Al término podrían otorgársele otras figuraciones más rebuscadas, pues el reverdecimiento optimista es una analogía de los únicos momentos de confort femenino: la lisonja que precede al acto sexual y, solo quizá, el sexo en sí mismo. 
 
Son múltiples los ejemplos de ukiyo-zōshi donde samuráis venidos a menos eran capaces de hipotecar sus vidas a cambio de pasar una noche con alguna mujer galante de Yoshiwara. La cortesana pasaba a ser, por ende, un objeto de deseo casi deificado en estas estampas, ídolo de culto, evocador de las sensaciones y los placeres, paradójicamente insertado en medio de una sociedad budista que promulgaba todo lo contrario.

= = = = =

* **Instrucción 1**
Reproduce el fragmento comenzando en "Son múltiples los" y terminando en "todo lo contrario.", pero cambia "Yoshiwara" por "Shimabara".
El fragmento y las entradas no guardan ninguna relación entre sí.

= = = = =

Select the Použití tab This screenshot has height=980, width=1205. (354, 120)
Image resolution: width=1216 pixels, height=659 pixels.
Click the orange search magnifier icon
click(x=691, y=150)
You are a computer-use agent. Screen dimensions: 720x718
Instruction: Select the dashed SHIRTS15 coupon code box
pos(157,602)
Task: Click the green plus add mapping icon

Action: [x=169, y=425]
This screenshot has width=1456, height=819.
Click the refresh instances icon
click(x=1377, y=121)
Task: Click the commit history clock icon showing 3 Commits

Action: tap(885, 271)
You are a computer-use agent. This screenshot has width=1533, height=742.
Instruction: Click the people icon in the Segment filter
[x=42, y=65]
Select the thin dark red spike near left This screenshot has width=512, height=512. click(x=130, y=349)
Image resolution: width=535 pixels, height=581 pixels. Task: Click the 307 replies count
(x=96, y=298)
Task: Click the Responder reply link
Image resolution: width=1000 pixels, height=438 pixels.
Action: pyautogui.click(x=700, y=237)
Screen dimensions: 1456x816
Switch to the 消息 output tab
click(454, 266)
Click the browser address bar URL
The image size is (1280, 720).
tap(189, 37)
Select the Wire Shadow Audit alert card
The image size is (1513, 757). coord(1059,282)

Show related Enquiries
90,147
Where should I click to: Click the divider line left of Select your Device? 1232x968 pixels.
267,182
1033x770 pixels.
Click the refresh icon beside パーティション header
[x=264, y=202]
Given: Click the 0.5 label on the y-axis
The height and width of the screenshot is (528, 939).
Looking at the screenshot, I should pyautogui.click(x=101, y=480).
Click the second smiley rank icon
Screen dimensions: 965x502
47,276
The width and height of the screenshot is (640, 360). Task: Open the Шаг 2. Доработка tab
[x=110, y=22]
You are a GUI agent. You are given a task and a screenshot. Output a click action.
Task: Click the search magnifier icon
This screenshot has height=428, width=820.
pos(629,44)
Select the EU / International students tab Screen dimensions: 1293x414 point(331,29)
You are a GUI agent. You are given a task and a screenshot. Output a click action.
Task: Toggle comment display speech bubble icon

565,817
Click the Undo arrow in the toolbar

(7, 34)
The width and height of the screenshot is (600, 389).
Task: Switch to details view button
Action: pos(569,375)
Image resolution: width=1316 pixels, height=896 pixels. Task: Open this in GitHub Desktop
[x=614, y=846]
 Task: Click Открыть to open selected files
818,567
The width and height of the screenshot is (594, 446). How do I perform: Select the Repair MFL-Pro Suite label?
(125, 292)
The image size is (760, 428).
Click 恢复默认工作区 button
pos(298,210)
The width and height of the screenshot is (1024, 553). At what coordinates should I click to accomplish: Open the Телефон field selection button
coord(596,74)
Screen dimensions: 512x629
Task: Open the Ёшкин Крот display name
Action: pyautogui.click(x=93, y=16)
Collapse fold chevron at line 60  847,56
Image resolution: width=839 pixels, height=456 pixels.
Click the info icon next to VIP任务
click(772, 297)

= = = = =

* **Instrucción 2**
Transcribe sin ningún cambio las entradas, comenzando en la línea que contiene "Task: Click the commit" y terminando en la que contiene "Action: pos(569,375)", ambas incluidas.

* **Resultado 1**
Son múltiples los ejemplos de ukiyo-zōshi donde samuráis venidos a menos eran capaces de hipotecar sus vidas a cambio de pasar una noche con alguna mujer galante de Shimabara. La cortesana pasaba a ser, por ende, un objeto de deseo casi deificado en estas estampas, ídolo de culto, evocador de las sensaciones y los placeres, paradójicamente insertado en medio de una sociedad budista que promulgaba todo lo contrario.

* **Resultado 2**
Task: Click the commit history clock icon showing 3 Commits

Action: tap(885, 271)
You are a computer-use agent. This screenshot has width=1533, height=742.
Instruction: Click the people icon in the Segment filter
[x=42, y=65]
Select the thin dark red spike near left This screenshot has width=512, height=512. click(x=130, y=349)
Image resolution: width=535 pixels, height=581 pixels. Task: Click the 307 replies count
(x=96, y=298)
Task: Click the Responder reply link
Image resolution: width=1000 pixels, height=438 pixels.
Action: pyautogui.click(x=700, y=237)
Screen dimensions: 1456x816
Switch to the 消息 output tab
click(454, 266)
Click the browser address bar URL
The image size is (1280, 720).
tap(189, 37)
Select the Wire Shadow Audit alert card
The image size is (1513, 757). coord(1059,282)

Show related Enquiries
90,147
Where should I click to: Click the divider line left of Select your Device? 1232x968 pixels.
267,182
1033x770 pixels.
Click the refresh icon beside パーティション header
[x=264, y=202]
Given: Click the 0.5 label on the y-axis
The height and width of the screenshot is (528, 939).
Looking at the screenshot, I should pyautogui.click(x=101, y=480).
Click the second smiley rank icon
Screen dimensions: 965x502
47,276
The width and height of the screenshot is (640, 360). Task: Open the Шаг 2. Доработка tab
[x=110, y=22]
You are a GUI agent. You are given a task and a screenshot. Output a click action.
Task: Click the search magnifier icon
This screenshot has height=428, width=820.
pos(629,44)
Select the EU / International students tab Screen dimensions: 1293x414 point(331,29)
You are a GUI agent. You are given a task and a screenshot. Output a click action.
Task: Toggle comment display speech bubble icon

565,817
Click the Undo arrow in the toolbar

(7, 34)
The width and height of the screenshot is (600, 389).
Task: Switch to details view button
Action: pos(569,375)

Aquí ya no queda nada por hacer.